Review: <em>Thor: The Dark World</em>

Chris Hemsworth, Tom Hiddleston and Natalie Portman star in a film written by Christopher Yost and Christopher Markus and directed by Alan Taylor.

Wed Nov 13, 2013 | 06:00am
<b>BRO-DOWN: </b><i>Thor: The Dark World</i> stars Chris Hemsworth (left) and Tom Hiddleston as siblings/nemeses Thor and Loki opposite Natalie Portman as the hammer-wielding hunk’s mortal honey.

New Thor director Alan Taylor made his bones creating truly great television like The Sopranos, Mad Men, and Game of Thrones. And based on this venture, he clearly knows how to turn a big unwieldy film around fast, from funny to tragic and back again; he’s light on his superhero feet. Like The Avengers, titanic reversals seem to be the new way to make a tentpole Marvel movie feel like the splashy pulp art of a comic book. (Computer graphics and auteur directors don’t work — remember the Hulk films?) When the master of slurpy expostulation Kenneth Branagh directed the first Thor installment, he turned most people off with his speechifying immortals echoing in the halls of Asgard. It was a mythic-scale warrior world somehow made boring, even though it was ruled by Anthony Hopkins and Rene Russo. If anything, this sequel wallows deeper in sci-fi fantasy realms, yet the net effect is kind of awesome.

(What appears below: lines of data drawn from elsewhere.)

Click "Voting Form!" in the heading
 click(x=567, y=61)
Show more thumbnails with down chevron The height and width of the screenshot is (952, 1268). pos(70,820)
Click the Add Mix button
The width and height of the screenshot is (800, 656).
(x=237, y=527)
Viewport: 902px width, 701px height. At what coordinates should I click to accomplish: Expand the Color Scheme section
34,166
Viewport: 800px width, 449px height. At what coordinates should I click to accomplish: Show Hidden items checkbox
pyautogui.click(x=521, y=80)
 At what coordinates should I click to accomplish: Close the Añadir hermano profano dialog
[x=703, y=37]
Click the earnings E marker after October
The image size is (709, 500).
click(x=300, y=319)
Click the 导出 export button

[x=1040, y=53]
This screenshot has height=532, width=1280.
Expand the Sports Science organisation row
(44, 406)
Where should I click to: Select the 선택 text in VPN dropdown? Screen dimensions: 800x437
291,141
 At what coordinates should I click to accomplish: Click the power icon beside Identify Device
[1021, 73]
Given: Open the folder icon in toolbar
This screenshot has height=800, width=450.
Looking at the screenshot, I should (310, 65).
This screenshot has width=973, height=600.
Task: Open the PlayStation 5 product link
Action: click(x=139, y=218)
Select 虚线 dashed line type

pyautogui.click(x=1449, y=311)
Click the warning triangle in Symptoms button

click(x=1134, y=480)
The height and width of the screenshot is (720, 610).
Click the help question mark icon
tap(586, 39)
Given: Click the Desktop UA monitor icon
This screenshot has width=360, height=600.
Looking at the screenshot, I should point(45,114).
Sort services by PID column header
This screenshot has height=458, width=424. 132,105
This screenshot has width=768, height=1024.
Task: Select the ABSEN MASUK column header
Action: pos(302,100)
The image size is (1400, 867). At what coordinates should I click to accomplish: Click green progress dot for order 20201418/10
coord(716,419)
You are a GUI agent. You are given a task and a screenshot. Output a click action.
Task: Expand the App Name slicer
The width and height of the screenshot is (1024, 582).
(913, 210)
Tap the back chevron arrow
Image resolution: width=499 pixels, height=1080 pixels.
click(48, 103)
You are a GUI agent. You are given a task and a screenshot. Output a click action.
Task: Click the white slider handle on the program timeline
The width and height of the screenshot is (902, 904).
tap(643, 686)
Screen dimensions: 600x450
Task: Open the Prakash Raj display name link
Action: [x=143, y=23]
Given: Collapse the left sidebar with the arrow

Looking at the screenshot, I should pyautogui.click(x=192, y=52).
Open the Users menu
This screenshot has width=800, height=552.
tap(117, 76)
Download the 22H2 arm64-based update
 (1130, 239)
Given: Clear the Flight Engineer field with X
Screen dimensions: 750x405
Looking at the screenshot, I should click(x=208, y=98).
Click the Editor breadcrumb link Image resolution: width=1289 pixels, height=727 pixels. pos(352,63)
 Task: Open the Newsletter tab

The whole thing is presented on an immense scale, but there are still neat and unexpected turns, begot mostly by evil bro Loki (played with consummate smarmy grace by Tom Hiddleston). Somewhere on a darkling plane ruled by darkling elves, Thor (the hunky Chris Hemsworth) and Loki hack away at each other brutally and then … surprise! Good people do die in this film, but resurrections happen, too, this being fanboy fantasy.

What you can’t deny about this cornball feast is that it spans time and space without a lot of cosmic lingering. Walking out of the theater, you’ll be shocked to realize the epic took a mere two hours.

Of course, in a pitched battle like this you can’t rule out even the most insignificant players, so keep your eyes fixed on the seemingly crazy. And don’t walk out of said theater too fast either; the credits offer two stingers, one points the way toward a new comic franchise, another includes an escaped space monster. Sure, it may be junk food, but the portions are enormous!